Authorship Criteria

Authorship gives recognition for an individual’s contributions to research work and giving them due credit. However, problems arise as research collaborations multiply and no consensus is reached when it comes to definitions. COPE’s authorship discussion document considers these issues to provide sensible solutions.

COPE suggests that journal publishers must have transparency regarding who contributed to the work and in what capacity as processes for managing potential disputes.

There are no universally accepted definitions for authorship, and customs and practices vary from one discipline and community to another. Completely different disciplines adopt their criteria, maybe, the ICMJE (International Committee of Medical Journal Editors) pointers are well-known win the medical speciality fields, the APA (American Psychological Association) pointers are adopted in a scientific discipline, the EuChemS (European Chemical Society) regulations are adopted in Chemistry, whereas within the arts, humanities and social sciences, publications by single authors are common. Nonetheless, the minimum recognized necessities for authorship are creating a considerable contribution to the analysis and being in command of the work undertaken (COPE Discussion document: authorship). Many journals need authors to substantiate, on submission, that they and their co-authors meet the wants for authorship and typically give associate ORCID (Open investigator Contributor ID). associate ORCID provides a persistent digital symbol to tell apart people from others with similar names and links people to their analysis outputs.

Journals ought to notify all authors that they receive a submission and ensure that emails do not seem to be invalid. To enhance transparency, it is useful for journals to publish “author contribution statements” that explain however every author contributed. This approach has been recently extended by the CRediT “Contributor Roles Taxonomy”. It permits for an identical description of every author’s contribution to associate manuscript. This data is stored in author information and coupled to authors’ ORCID profiles for full transparency of authors’ contributions.

An individual who doesn’t fulfil authorship criteria for a specific piece of labour but has contributed to some capability ought to be acknowledged, with their approval. Minors who are concerned during a piece of research (for example, youngsters victimization technology) are generally acknowledged as they cannot be absolutely in command of all aspects of the analysis. Journals should encourage authors of intercultural analysis to contemplate acceptable attribution for content, to the extent that this attribution will not be compromised in agreement assurances of anonymity. This might embody “traditional knowledge” notices, or citation of autochthonic sources (such as people or community groups) or different cultural sources of data by name within the text. In some fields, corresponding to social science, acceptable attribution may need sharing authorship with intercultural collaborators, and this might differ from the approach counselled by the ICMJE. 

Deceased authors

If a manuscript is submitted with a deceased author listed, or associate author passes away while the manuscript is being peer-reviewed, then a footnote or similar ought to be added to the article pointing out the same. Journals mostly use a dagger image (†) in the footnote explaining the situation. An author ought to vouch for the contribution created by the deceased author and their potential conflicts of interest. If the deceased author was a corresponding author, then another author ought to be nominative. Note that copyright is considered private property beneath the law. If the author had not yet signed a copyright transfer agreement or license or granted an author the right to try and do this on his/her behalf in writing, permission would wish to be obtained from the author’s receiver.

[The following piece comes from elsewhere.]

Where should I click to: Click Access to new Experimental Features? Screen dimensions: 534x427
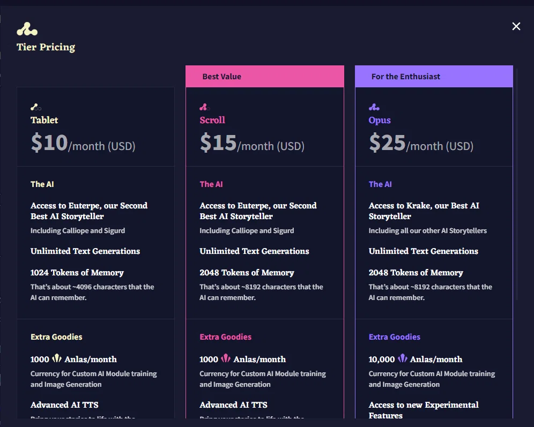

Author changes name after publication

In cases when authors would like to alter their names after publication, journals ought to consider such requests, if cheap. If any changes are created, then these must be transparently recorded and duly recorded in the article. Other authors must be intimated regarding any changes created that will have an effect on them and be consulted on the phrasing of the correction. Editorial groups ought to use discretion and recognize that name changes could also be sensitive problems for authors and respect authors’ desires while maintaining a clear and reliable record of the research.

Authorship disputes

To resolve authorship disputes, editors ought to stick to COPE’s flowchart on “How to identify authorship issues.” Authorship disputes will typically have to be resolved by the cited establishments if the authors cannot resolve the dispute themselves.

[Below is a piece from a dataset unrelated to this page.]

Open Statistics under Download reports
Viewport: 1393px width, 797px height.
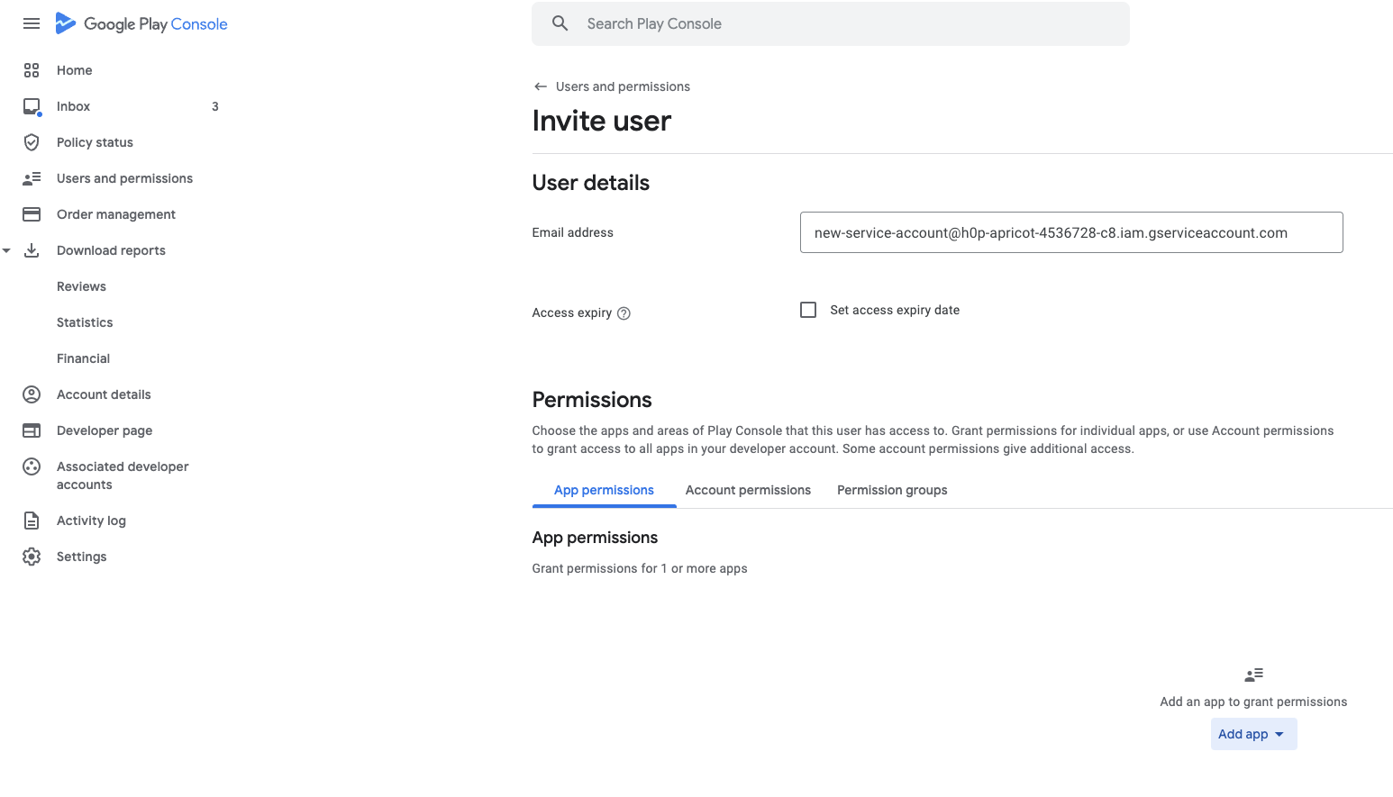point(85,322)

Editors and journal workers as authors

Editors or board members must not get involved in editorial decisions regarding their work. A brief statement could also be helpful for any article that lists its editors or board members as authors which can be used to make the editorial call. While some journals will not contemplate original analysis papers from editors or workers of the journal, others have procedures in situ for creating certain honest referee in these instances.